Work required
Your answer should consist of each line below that includes the word "support".

-- Information supplied follows --

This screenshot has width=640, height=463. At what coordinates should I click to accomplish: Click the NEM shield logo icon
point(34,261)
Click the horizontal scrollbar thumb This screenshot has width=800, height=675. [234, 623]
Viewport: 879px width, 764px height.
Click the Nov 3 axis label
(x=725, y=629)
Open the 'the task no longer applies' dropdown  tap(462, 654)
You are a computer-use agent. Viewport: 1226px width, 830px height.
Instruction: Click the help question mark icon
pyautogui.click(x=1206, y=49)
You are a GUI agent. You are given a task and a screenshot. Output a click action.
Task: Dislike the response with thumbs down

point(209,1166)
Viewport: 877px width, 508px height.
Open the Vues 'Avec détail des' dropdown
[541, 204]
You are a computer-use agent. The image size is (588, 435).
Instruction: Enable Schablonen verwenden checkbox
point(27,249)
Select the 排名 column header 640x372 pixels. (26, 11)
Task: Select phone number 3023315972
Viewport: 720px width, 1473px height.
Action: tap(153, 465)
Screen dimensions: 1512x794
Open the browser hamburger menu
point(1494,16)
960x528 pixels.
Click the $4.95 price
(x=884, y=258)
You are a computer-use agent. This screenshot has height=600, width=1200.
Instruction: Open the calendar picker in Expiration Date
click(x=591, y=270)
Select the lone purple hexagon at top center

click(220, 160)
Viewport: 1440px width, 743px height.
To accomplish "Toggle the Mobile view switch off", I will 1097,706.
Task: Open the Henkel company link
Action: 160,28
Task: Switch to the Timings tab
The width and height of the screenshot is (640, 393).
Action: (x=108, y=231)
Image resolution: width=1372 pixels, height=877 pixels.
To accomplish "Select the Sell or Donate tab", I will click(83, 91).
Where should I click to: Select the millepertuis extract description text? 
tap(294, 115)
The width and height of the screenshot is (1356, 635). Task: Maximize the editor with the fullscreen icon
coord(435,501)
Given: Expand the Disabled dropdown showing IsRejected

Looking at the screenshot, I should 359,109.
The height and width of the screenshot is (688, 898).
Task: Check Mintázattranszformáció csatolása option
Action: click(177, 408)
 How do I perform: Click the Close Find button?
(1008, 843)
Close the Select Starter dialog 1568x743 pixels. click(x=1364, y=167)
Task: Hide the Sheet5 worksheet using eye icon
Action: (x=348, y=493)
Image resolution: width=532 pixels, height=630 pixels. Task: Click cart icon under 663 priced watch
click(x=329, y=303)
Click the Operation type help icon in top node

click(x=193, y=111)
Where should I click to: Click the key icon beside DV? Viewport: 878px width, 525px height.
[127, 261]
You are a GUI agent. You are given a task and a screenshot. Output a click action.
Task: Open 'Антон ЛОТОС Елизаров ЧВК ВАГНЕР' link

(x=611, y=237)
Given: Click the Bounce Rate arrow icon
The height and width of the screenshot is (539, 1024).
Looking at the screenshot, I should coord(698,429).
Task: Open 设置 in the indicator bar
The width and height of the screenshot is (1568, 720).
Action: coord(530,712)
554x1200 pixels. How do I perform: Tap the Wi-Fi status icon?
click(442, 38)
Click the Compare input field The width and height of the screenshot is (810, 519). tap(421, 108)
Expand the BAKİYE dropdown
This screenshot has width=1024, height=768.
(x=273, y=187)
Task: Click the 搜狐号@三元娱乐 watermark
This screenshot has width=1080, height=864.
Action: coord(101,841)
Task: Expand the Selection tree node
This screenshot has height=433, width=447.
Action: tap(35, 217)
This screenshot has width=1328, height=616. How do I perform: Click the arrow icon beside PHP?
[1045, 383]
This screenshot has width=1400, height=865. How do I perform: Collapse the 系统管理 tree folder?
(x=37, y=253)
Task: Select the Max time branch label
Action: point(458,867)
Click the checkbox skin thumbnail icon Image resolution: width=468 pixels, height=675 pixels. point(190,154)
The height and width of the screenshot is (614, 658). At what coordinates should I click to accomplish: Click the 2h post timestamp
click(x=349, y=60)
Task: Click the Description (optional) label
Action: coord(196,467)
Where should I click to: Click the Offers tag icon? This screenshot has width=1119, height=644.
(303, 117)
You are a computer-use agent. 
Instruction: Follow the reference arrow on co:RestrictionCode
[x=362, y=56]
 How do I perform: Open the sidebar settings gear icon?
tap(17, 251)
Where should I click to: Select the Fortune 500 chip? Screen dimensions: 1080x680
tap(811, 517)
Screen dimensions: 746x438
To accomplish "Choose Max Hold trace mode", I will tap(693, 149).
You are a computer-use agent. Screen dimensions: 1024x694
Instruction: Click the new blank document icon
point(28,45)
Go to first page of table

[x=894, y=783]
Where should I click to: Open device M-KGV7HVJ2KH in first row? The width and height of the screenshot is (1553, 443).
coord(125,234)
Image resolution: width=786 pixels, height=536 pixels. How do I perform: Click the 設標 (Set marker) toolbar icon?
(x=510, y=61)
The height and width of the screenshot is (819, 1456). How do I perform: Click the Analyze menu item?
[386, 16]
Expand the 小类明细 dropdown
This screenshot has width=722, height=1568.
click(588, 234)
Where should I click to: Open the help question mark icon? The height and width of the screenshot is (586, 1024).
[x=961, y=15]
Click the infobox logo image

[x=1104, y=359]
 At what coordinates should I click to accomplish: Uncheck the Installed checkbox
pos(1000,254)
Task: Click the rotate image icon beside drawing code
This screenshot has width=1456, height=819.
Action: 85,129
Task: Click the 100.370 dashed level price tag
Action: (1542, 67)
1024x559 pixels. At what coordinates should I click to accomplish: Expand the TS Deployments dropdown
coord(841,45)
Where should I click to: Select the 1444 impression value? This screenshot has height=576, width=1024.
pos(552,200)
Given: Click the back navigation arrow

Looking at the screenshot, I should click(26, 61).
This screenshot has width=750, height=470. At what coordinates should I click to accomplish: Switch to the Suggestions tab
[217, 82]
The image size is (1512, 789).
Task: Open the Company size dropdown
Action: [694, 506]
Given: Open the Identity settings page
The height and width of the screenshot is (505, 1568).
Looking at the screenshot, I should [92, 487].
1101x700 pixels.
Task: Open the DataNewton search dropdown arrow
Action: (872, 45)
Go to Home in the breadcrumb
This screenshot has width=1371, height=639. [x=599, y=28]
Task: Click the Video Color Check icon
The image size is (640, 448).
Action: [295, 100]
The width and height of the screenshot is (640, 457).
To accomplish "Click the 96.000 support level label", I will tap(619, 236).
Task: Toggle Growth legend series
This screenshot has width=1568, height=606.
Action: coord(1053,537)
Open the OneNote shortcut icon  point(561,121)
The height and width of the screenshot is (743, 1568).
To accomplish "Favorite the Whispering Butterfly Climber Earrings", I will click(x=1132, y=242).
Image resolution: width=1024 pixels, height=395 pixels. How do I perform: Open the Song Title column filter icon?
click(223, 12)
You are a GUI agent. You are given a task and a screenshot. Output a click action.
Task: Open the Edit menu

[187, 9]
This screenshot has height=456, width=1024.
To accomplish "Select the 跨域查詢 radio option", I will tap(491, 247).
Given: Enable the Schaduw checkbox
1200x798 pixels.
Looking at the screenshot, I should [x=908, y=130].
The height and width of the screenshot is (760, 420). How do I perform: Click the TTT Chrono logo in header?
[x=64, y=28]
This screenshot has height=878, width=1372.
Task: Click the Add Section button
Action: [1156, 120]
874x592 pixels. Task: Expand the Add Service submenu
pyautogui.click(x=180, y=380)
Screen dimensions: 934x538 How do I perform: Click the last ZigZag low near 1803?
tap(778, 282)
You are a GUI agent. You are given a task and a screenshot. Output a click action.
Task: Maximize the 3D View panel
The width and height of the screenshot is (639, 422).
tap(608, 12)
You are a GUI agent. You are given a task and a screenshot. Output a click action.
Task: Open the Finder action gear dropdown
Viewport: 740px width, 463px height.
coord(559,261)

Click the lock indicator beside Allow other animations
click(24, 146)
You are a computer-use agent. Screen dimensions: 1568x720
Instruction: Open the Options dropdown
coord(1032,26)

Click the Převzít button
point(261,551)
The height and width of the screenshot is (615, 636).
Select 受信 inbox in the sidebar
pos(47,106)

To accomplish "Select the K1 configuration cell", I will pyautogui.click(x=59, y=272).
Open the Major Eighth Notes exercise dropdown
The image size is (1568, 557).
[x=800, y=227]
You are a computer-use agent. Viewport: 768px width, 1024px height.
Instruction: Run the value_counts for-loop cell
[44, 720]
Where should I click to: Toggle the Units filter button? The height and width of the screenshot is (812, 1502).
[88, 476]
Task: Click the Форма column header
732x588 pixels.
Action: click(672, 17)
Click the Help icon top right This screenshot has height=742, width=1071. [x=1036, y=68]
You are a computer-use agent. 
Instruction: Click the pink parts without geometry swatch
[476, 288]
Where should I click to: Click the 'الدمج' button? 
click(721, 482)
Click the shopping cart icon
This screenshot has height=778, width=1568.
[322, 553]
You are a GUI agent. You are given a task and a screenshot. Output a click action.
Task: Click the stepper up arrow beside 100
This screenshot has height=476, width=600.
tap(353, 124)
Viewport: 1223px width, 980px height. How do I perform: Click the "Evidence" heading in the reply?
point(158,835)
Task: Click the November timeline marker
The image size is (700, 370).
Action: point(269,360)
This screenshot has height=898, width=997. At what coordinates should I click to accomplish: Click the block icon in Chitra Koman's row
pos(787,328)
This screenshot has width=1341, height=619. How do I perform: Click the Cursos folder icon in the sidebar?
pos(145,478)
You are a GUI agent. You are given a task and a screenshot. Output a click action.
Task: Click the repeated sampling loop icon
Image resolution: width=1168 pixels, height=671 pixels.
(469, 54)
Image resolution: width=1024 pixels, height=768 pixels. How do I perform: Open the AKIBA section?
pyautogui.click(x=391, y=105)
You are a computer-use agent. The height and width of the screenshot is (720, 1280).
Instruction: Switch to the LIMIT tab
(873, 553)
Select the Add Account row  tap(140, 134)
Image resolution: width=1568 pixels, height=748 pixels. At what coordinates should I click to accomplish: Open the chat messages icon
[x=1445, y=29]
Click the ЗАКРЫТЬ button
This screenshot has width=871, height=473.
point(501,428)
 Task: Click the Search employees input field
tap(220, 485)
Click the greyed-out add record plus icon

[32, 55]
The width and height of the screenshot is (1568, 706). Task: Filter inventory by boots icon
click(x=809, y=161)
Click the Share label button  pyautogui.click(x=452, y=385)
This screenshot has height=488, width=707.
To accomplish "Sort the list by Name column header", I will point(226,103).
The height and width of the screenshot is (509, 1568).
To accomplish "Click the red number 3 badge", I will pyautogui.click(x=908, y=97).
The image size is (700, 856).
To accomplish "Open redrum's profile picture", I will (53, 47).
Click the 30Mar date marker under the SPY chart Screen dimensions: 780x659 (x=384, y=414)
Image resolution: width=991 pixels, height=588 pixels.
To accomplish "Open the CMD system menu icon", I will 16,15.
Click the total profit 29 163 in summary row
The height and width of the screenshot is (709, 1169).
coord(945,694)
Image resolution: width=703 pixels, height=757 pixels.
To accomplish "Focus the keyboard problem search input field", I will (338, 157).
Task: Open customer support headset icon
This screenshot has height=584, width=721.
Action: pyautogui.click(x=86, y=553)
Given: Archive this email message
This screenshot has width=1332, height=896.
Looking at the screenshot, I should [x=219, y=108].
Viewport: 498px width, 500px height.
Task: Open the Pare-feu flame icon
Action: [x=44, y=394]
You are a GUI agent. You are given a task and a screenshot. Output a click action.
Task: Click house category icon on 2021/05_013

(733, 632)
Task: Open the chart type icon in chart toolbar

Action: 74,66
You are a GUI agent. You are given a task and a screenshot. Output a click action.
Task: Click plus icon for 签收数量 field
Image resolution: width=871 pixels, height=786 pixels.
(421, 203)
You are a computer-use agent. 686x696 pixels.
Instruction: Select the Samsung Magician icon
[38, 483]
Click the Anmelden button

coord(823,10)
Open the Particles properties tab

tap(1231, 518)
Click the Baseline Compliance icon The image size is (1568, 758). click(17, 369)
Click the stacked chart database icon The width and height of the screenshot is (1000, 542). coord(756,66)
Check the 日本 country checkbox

-- Information supplied concluded --

Response below
To accomplish "Click the 96.000 support level label", I will tap(619, 236).
Task: Open customer support headset icon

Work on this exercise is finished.